- _THE DATA_:
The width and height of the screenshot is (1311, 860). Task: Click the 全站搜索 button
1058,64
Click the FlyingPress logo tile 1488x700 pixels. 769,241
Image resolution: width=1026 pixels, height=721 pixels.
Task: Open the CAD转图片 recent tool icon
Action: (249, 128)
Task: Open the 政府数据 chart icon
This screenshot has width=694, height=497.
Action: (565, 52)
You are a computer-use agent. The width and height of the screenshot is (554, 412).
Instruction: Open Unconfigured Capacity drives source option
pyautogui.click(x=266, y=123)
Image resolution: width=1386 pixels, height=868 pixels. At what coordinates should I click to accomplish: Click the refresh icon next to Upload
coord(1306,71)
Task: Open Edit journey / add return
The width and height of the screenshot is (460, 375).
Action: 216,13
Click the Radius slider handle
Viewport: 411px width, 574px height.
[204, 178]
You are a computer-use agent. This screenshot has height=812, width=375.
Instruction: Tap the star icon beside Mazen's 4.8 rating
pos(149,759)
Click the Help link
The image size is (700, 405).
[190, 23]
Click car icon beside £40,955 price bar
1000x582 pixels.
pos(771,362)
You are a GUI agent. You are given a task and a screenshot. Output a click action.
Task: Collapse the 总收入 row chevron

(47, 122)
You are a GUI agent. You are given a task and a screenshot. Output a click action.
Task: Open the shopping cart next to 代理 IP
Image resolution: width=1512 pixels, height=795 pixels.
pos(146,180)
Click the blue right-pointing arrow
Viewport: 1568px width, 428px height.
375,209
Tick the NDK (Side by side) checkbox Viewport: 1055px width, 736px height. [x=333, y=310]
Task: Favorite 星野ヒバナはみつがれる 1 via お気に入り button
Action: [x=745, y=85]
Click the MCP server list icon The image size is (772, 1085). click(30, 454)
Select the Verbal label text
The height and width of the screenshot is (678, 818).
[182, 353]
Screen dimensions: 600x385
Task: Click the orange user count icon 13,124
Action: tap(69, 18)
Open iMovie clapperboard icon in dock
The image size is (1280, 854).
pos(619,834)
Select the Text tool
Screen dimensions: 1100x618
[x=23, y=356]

- _ASSIGNMENT_: All the lines that hold the word "agent" must appear in the answer, copied from the records.

- _EXERCISE SOLUTION_:
You are a computer-use agent. The width and height of the screenshot is (554, 412).
You are a computer-use agent. This screenshot has height=812, width=375.
You are a GUI agent. You are given a task and a screenshot. Output a click action.
You are a GUI agent. You are given a task and a screenshot. Output a click action.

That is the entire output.